I swear, the big reason models are black boxes are because we _want_ them to be. There's clear anti-sentiment mentality against people doing theory and the result of this shows. I remember not too long ago Yi Tay (under @agihippo but main is @YiTayML) said "fuck theorists". I guess it's not a surprise Deep Mind recently hired him after that "get good" stuff.
Also, I'd like to point out, the author uses "we" but the paper only has one author on it. So may I suggest adding their cat as a coauthor? [0]
Because the synthetic linear languages are computationally/structurally simple LLMs will, unlike humans, learn them just as easily as real human languages. Since this hierarchical aspect of human language seems fundamental/important LLMs therefore are not a good model of the human language faculty.
If you want to refute that claim then you would take similar synthetic language constructions to those that were used in the experiments and show that LLMs take longer to learn them.
Instead you mostly created an abstraction of the problem that no one cares about: that there exist certain synthetic language constructions that LLMs have difficulty with. But this is both trivial (consider a language that requires you to factor numbers to decode it) and irrelevant (there is no relation to what humans do except in an abstract sense).
The one language that you use that is most similar to the linear languages cited by Moro, "Hop", shows very little difference in performance, directly undermining your claimed refutation of Chomsky.
Thanks for your feedback. I think our manipulations do establish that there are nontrivial inductive biases in Transformer language models and that these inductive biases are aligned with human language in important ways. There's no universal a priori sense in which Moro's linear counting languages are "simple" but our deterministically shuffled languages aren't. It seems that GPT language models do favor real language over the perturbed ones, and this shows that they have a simplicity bias which aligns with human language. This is remarkable, considering that the GPT architecture doesn't look like what one would expect based on existing linguistic theory.
Furthermore, this alignment is interesting even if it isn't perfect. I would be shocked in GPT language models happened to have inductive biases that perfectly match the structure of human language---why would they? But it is still worthwhile to probe what those inductive biases are and to compare them with what humans do. As a comparison, context-free grammars turned out to be an imperfect model of syntax, but the field of syntax benefited a lot from exploring them and their limits. Something similar is happening now with neural language models as models of language learning and processing, a very active research field. So I wouldn't say that neural language models can't shed any light on language simply because they're not a perfect match for a particular aspect of language.
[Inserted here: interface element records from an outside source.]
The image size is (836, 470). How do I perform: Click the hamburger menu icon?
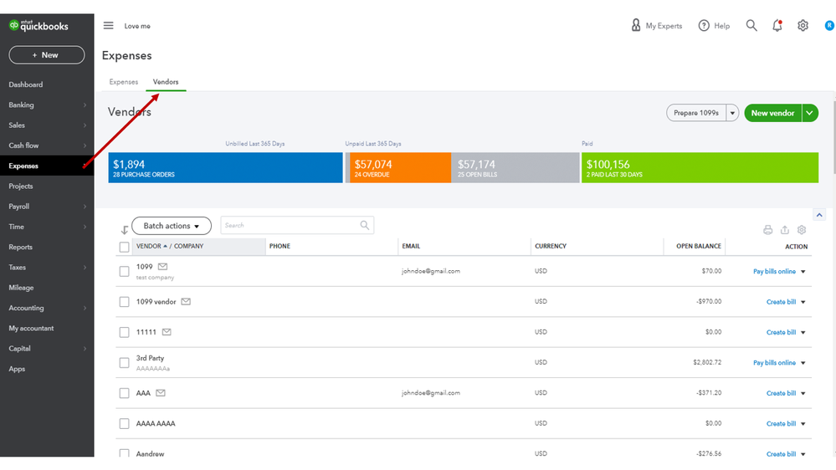pyautogui.click(x=108, y=26)
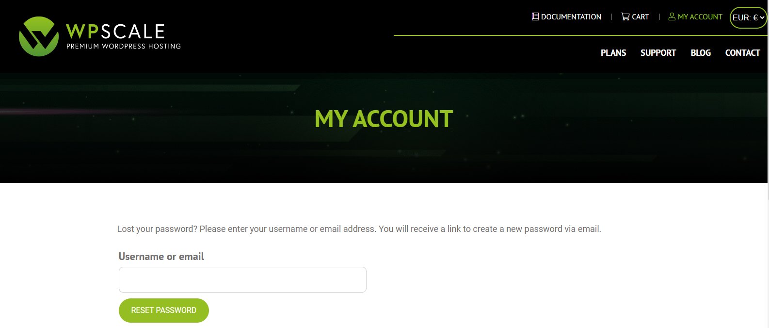Click the user profile icon beside My Account

coord(672,16)
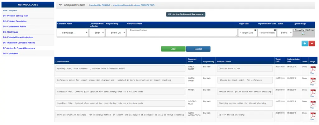Click calendar icon above Implementation Date field
This screenshot has width=319, height=125.
[275, 30]
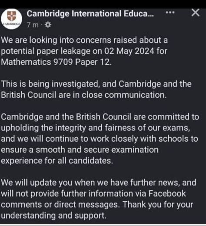206x226 pixels.
Task: Click the word 'Facebook' in the last paragraph
Action: pyautogui.click(x=167, y=193)
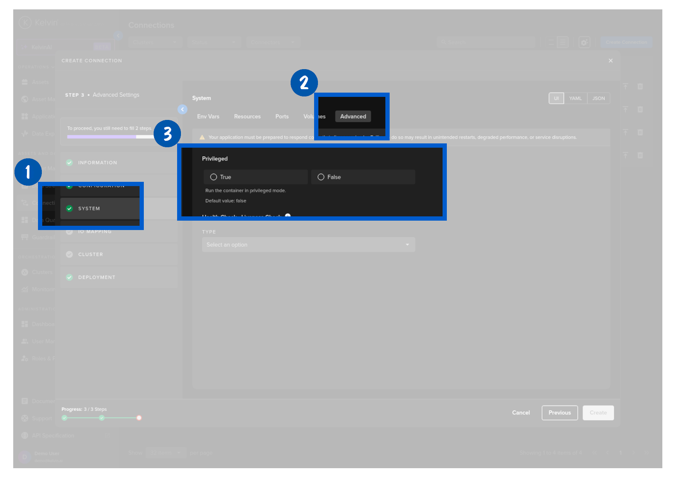The height and width of the screenshot is (478, 676).
Task: Open the Resources tab
Action: pyautogui.click(x=247, y=117)
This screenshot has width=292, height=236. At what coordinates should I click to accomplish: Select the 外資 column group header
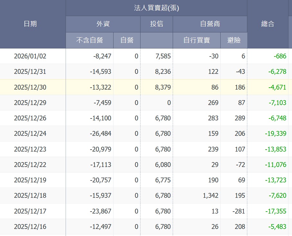(x=103, y=24)
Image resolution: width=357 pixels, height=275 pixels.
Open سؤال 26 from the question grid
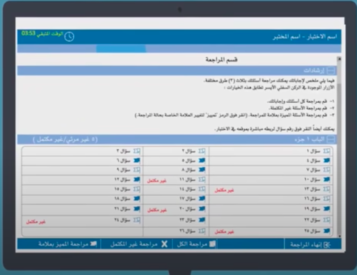[x=188, y=231]
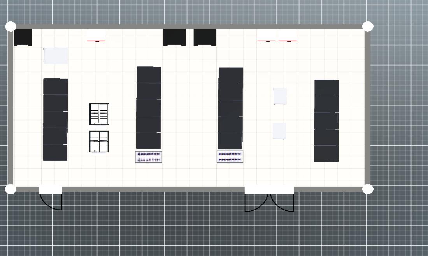The width and height of the screenshot is (428, 256).
Task: Select the right leaf of the double door
Action: [282, 200]
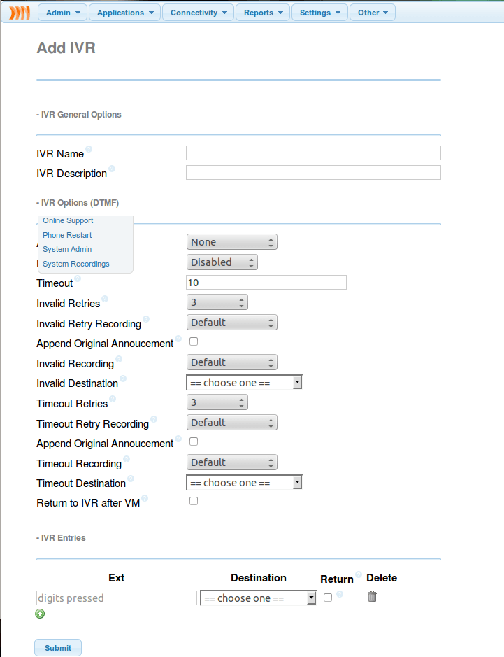
Task: Check the Return checkbox in the IVR entry row
Action: 327,598
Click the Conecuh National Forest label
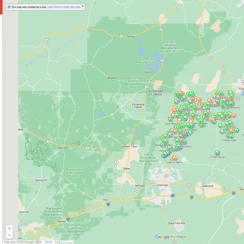The image size is (244, 244). coord(147,61)
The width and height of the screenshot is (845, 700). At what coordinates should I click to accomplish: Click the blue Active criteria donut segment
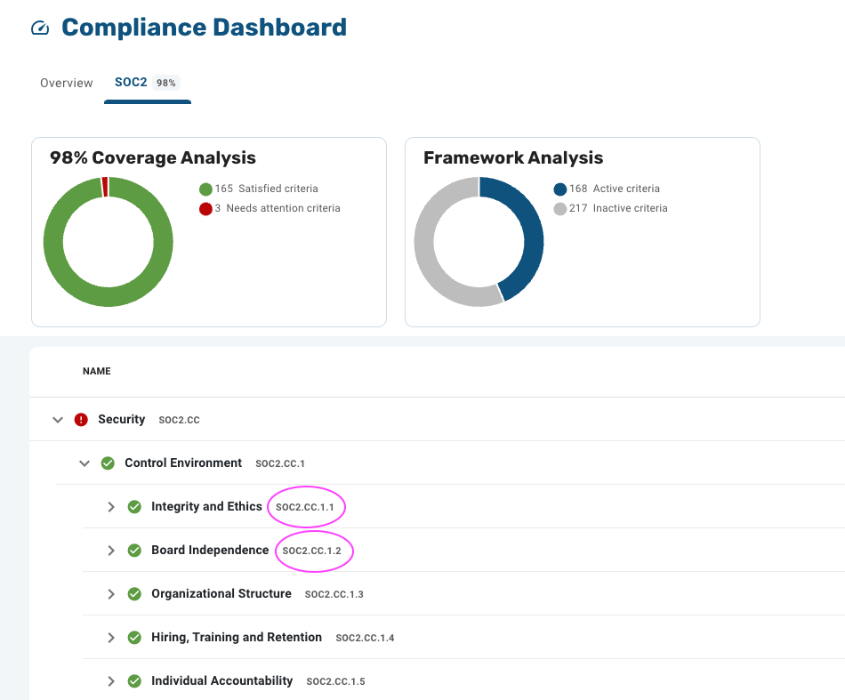click(527, 226)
As for using languages more directly based on the Moro experiments, we've discussed this extensively. There are nontrivial challenges in scaling those languages up to the point that you can have a realistic training set, where the control condition is a real language instead of a toy language, without introducing confounds of various kinds. We're open to suggestions. We've had very productive conversations with syntacticians about how to formulate new baselines in future work.
More generally our goal was to get formal linguists more interested in defining the impossible vs. possible language distinction more carefully, to the point that they can be used to test the inductive biases of neural models. It's not as simple as hierarchical vs. linear, since there are purely linear phenomena in syntax such as Closest Conjunct Agreement, and also morphophonological processes can act linearly across constituent boundaries, among other complications.
> The one language that you use that is most similar to the linear languages cited by Moro, "Hop", shows very little difference in performance, directly undermining your claimed refutation of Chomsky.
I wouldn't read much into the magnitude of the difference between NoHop and Hop, because the Hop transformation only affects a small number of sentences, and the perplexity metric is an average over sentences.